Seeking Beyond Ourselves

Granted, Judeo-Christian values do not give obvious answers to every moral dilemma. Yet we can’t ignore them because, as Rabbi Sacks says, that would be like severing “the ropes that moor [our] morality to something transcendent.” Since people of faith see such values as coming from God, they do not depend on the variability of circumstance. Not only has their durability been tested over millennia, their meaning “lies outside the system” [5] of the transient nature of societies.

Ultimately, a diverse culture cannot thrive on individual moralities — an idea as inconceivable, Rabbi Sacks says, as “a private language that only one person understands.”[6] In a society where individual autonomy is judged to be the greatest good, everything is up to the individual. Here is how French thinker Alexis de Tocqueville described this lonely quest: “If each undertook himself to form all his opinions and to pursue the truth in isolation down paths cleared by him alone, it is not probable that a great number of men would ever unite in any common belief.” And in such a situation, people still exist, “but a social body does not.”[7]
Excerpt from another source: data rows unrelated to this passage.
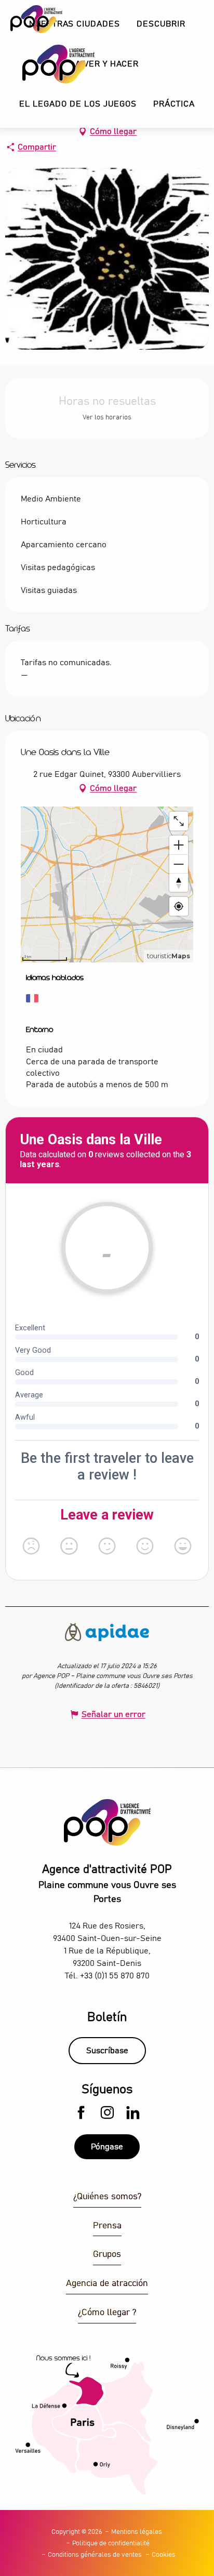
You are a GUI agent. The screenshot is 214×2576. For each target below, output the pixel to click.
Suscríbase (107, 2050)
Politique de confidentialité (111, 2543)
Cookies (164, 2555)
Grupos (107, 2254)
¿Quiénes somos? (107, 2196)
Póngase (107, 2147)
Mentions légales (136, 2532)
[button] (161, 24)
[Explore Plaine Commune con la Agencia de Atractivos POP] (45, 64)
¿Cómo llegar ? (107, 2312)
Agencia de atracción (107, 2283)
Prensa (107, 2226)
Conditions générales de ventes (95, 2555)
In the words of Christian writer R. R. Reno, this stability, rooted in the sense that something greater than self is in control, “helps people lead happy, meaningful lives” and provides us with a cultural inheritance less in the pattern of unmoored individual sailboats heading freely to self-chosen destinations and more in the staid yet secure form of “trains [that] run on set schedules.”[8]

We may not agree on all the specifics of a common moral code — something neither possible nor desirable — but it is in our interest to find agreement on the crucial questions. After all, morality is not what any one of us decides, “it’s what holds a group together.”[9]

[1] Jeffrey R. Holland, “Bound by Loving Ties,” BYU Devotional, Aug. 16, 2016.

[2] Jim Kerstetter, “When Machines Will Need Morals,” New York Times, June 24, 2016.

[3] Rabbi Jonathan Sacks, The Home We Build Together, 41, 47.

[4] Will and Ariel Durant, The Lessons of History (1996), 51.

[5] Rabbi Jonathan Sacks, The Great Partnership, 2.

[6] Rabbi Jonathan Sacks, The Home We Build Together, 143.

[7] Alexis De Tocqueville, Democracy in America, trans. and ed. Harvey C. Mansfield and Delba Winthrop (2000), 407.

[8] R. R. Reno, “Politics of Vulnerability,” First Things, Oct. 2016, 6.

[9] Rabbi Jonathan Sacks, The Home We Build Together, 143.